Educational Research Methods (EDU502)
This course provides students with a comprehensive understanding of both qualitative and quantitative research methodologies in education. It covers literature review techniques, experimental design, data collection methods, and statistical analysis. Students will complete an independent research project that contributes to the field of educational science.
Machine Learning in Education (MAT501)
This course introduces students to machine learning concepts and their applications in education. Topics include predictive analytics, personalized learning algorithms, natural language processing for educational content, and automated assessment systems. Students will work with real datasets to build models that improve learning outcomes.
Global Education Perspectives (EDU503)
This course examines the diversity of educational systems around the world, focusing on cultural influences, policy frameworks, and best practices from different countries. Students will engage in comparative case studies, cross-cultural research projects, and international collaboration initiatives.
Educational Innovation Labs (EDU602)
This hands-on course encourages students to experiment with emerging educational tools and methodologies.
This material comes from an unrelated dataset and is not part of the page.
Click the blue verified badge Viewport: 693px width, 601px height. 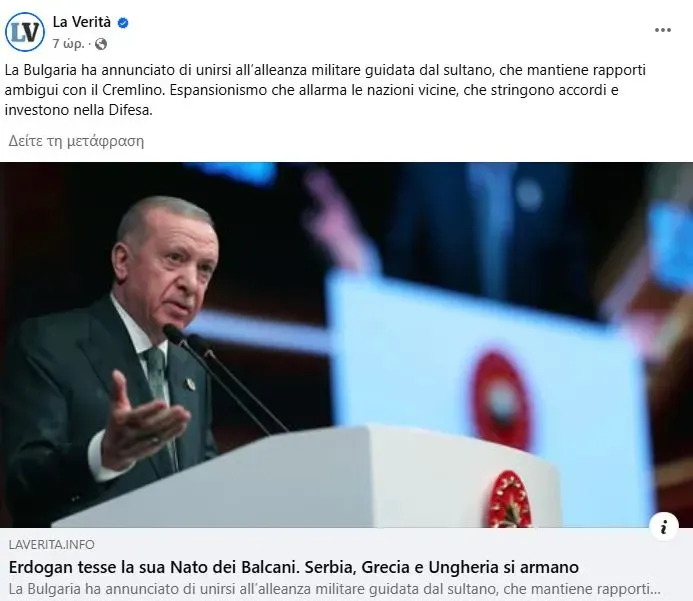[123, 23]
Through lab sessions, students will prototype new learning technologies, test innovative teaching strategies, and collaborate with industry partners on real-world projects that address current challenges in education.
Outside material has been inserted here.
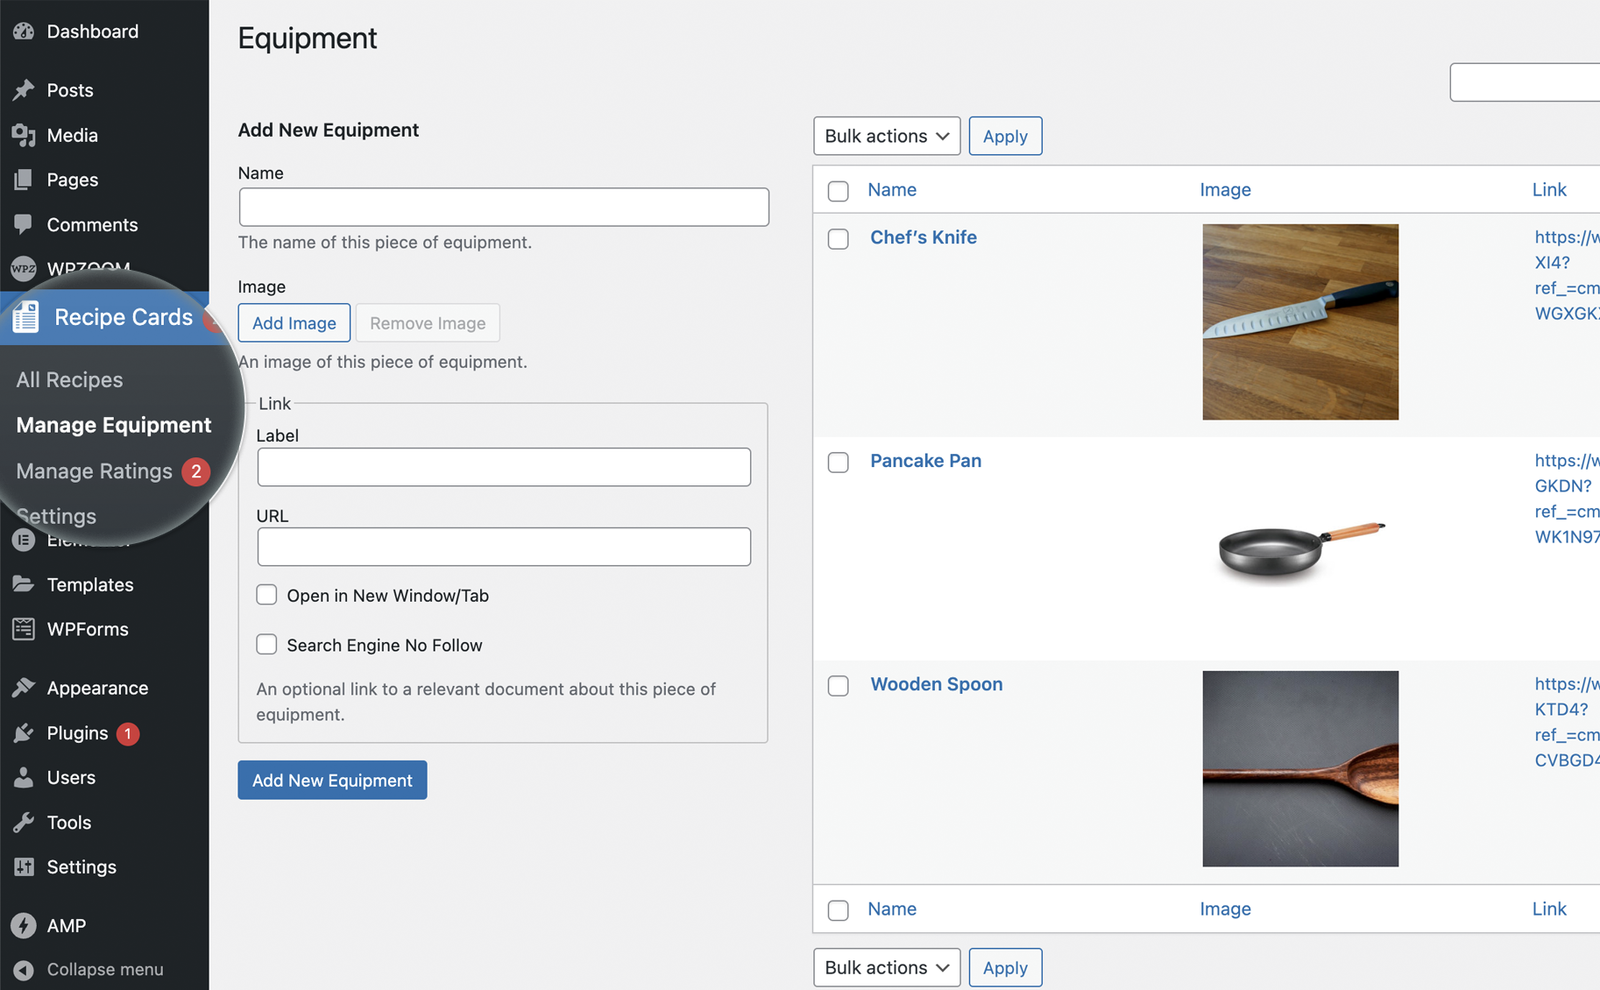Click the Comments speech bubble icon

(x=24, y=224)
Advanced Analytics for Education (MAT601)
This course teaches advanced statistical techniques used in educational research and practice. Students will learn to analyze large datasets using Python and R, interpret results from complex models, and apply findings to improve educational outcomes across various contexts.
Neuroscience of Learning (BIO401)
This interdisciplinary course bridges the gap between biology and education by exploring how brain function affects learning processes. Students will study neuroplasticity, cognitive development, and neural correlates of memory and attention, applying this knowledge to enhance teaching effectiveness.
Educational Policy Analysis (EDU703)
This course equips students with the skills needed to analyze and critique educational policies at local, national, and international levels. Students will examine policy documents, conduct impact assessments, and propose evidence-based solutions for improving educational equity and access.
Leadership in Educational Innovation (EDU803)
This capstone course prepares students for leadership roles in educational organizations by focusing on strategic planning, change management, innovation implementation, and stakeholder engagement. Students will complete a final project that demonstrates their ability to lead transformative initiatives in the field of education.
Project-based learning is central to the curriculum, with students engaging in both mini-projects throughout their academic journey and a comprehensive final-year thesis or capstone project. These projects are designed to be relevant, impactful, and aligned with current educational challenges and trends.
The structure of these projects includes planning phases, execution periods, peer review sessions, and presentations to faculty and industry partners. Evaluation criteria emphasize creativity, rigor, relevance, and potential for real-world application. Students work closely with assigned mentors who guide them through each stage of the project lifecycle.